Par ailleurs, l'enjeu mémoriel est fondamental dans cette dialectique entre le temps et l'identité, car la mémoire constitue précisément le fondement d'une identité. Danièle André – Maître de conférences en Anglais à l’Université de Corse – analyse ainsi comment le film de science-fiction d’Omar Naim, The Final Cut, pose le problème du rapport entre la mémoire individuelle et la mémoire collective. Dans cet univers, chacun porte une puce qui enregistre tous les événements de sa vie. A la mort de l'individu, cette puce est retirée et les images peuvent être montées et diffusées aux obsèques. Non seulement le film montre comment la mémoire est une réécriture du passé car les souvenirs ne correspondent pas forcément aux faits tels qu'ils se sont effectivement déroulés, mais il interroge aussi la fonction de hiérarchisation de l'information qu'exerce la mémoire au niveau individuel comme au niveau collectif. La communauté reconstruit en effet une mémoire de l'individu en supprimant ce qui pourrait nuire au groupe.

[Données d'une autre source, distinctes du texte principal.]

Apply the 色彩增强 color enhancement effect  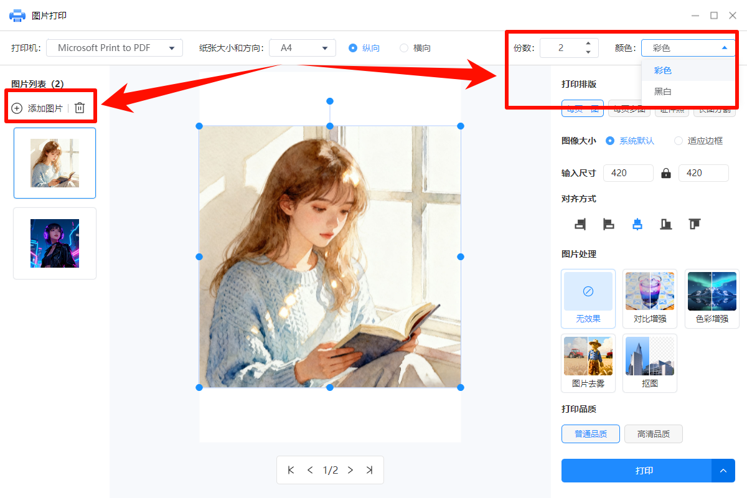tap(712, 299)
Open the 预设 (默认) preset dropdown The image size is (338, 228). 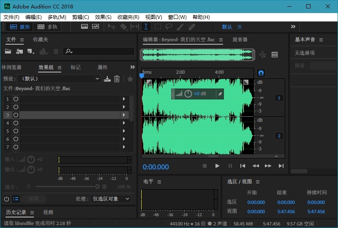point(58,79)
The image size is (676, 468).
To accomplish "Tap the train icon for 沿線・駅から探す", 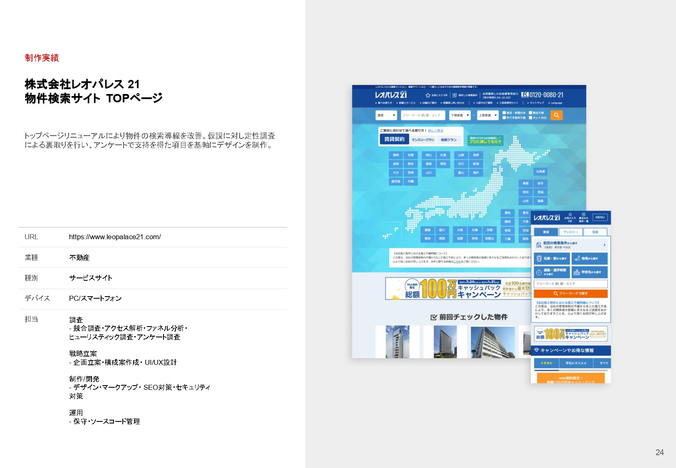I will click(x=540, y=258).
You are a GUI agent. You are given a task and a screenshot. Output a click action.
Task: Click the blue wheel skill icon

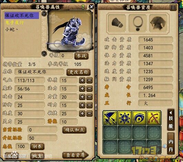(125, 118)
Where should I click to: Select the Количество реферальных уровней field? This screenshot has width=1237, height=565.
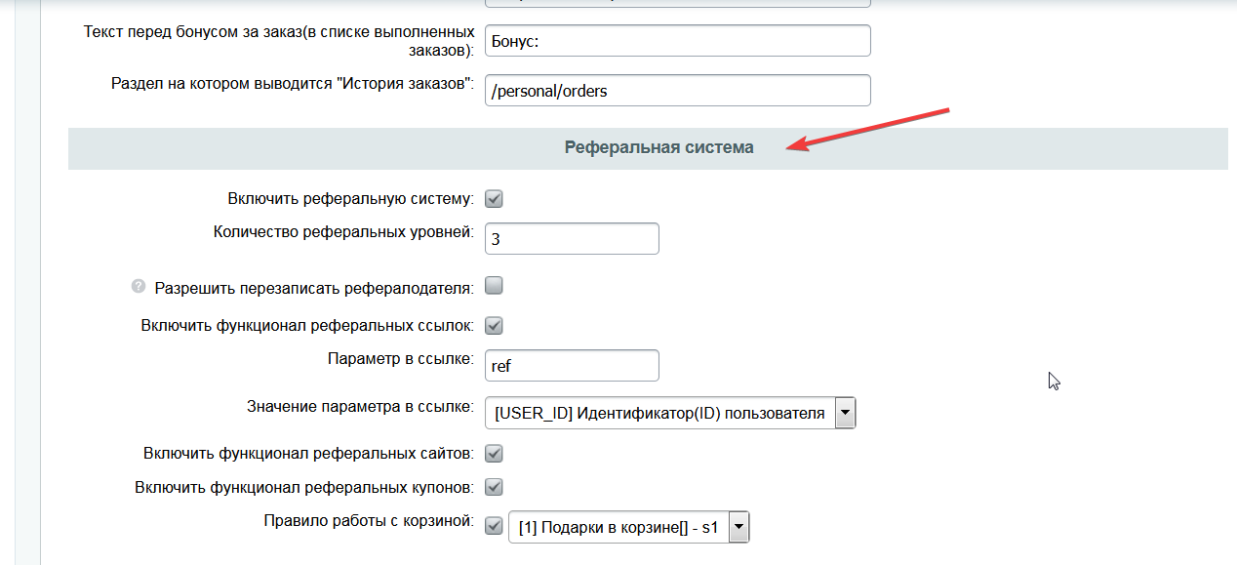pos(572,238)
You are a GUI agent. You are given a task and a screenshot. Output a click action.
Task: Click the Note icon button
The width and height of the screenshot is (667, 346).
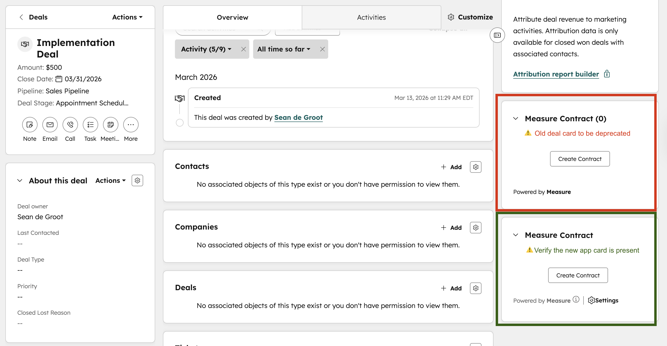pos(30,125)
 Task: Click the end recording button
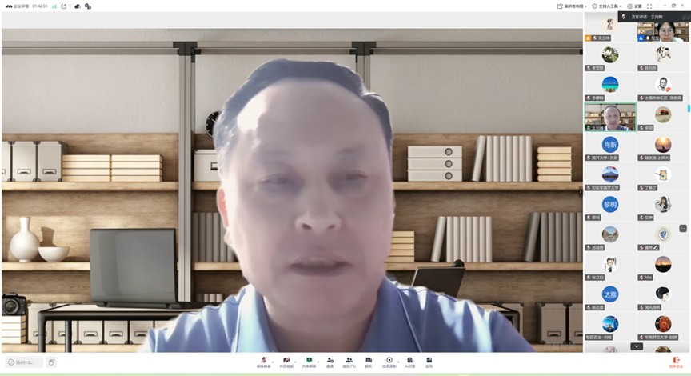(x=389, y=361)
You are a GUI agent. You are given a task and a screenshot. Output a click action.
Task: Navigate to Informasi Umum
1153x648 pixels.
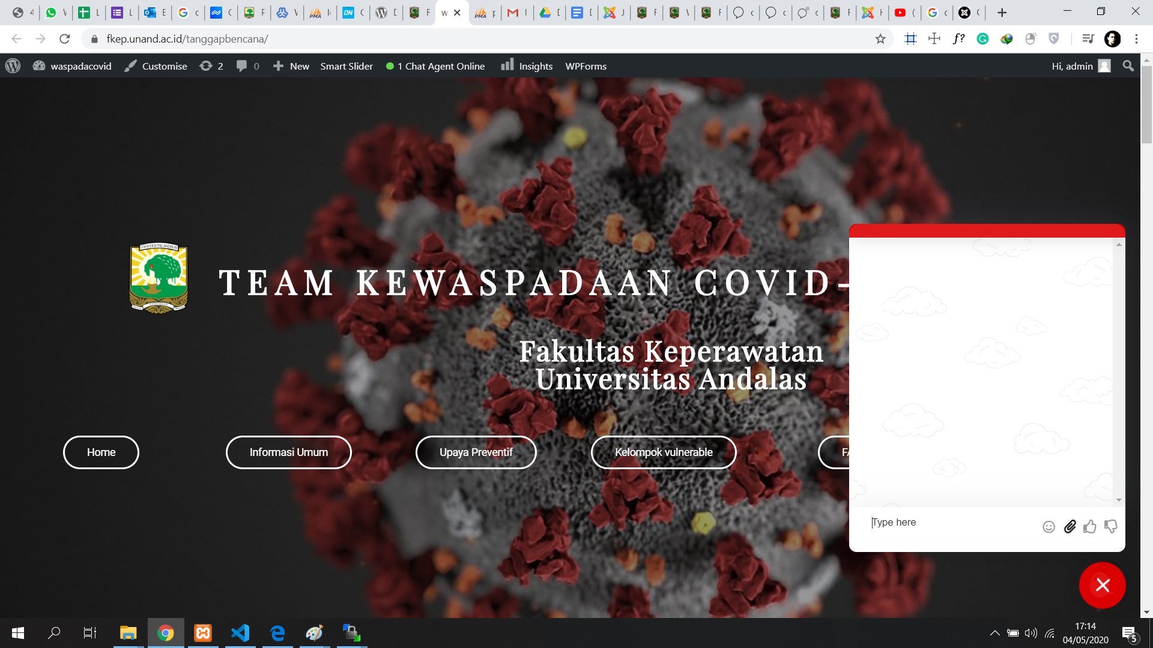[x=288, y=452]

Dans une perspective davantage méta-filmique, Guy Astic analyse, à l’inverse, le motif de l'amnésie dans trois films – Pique-nique à Hanging Rock de Peter Weir, Lost Highway de David Lynch et Cure de Kiyoshi Kurosawa. Avec le motif du "black-out", l'oeuvre plonge dans une éclipse psychique où se révèle un soubassement du film, un entre-deux mystérieux des images, la résurgence d'un au-delà de l’œuvre. Ce que l'on voit n'est qu'une infime partie de l’ensemble. L'amnésie serait alors une thématisation du fonctionnement cinématographique du film lui-même, qui, à l'instar des personnages, tourne constamment autour d’un vide, d'un black-out fondamental et invite ainsi le spectateur à expérimenter de manière sensorielle cet incommensurable.
Déformations du temps
En science-fiction, la notion même de temps est remise en question. Le genre est un terrain d'expérimentation d'une pensée sur le temps à travers différentes configurations narratives. C'est ce que montre Pierre Cassou-Noguès, chercheur en philosophie et en histoire des sciences. Il analyse ainsi la pensée d’un logicien, Kurt Gödel, et la manière dont ses spéculations sur des figures variées du temps – temps comme apparence, temps paradoxal, temps non-archimédien, temps bi-dimensionnel - ont pu rejoindre les préoccupations d'auteurs de science-fiction, comme Robert Heinlein ou Kurt Vonnegut.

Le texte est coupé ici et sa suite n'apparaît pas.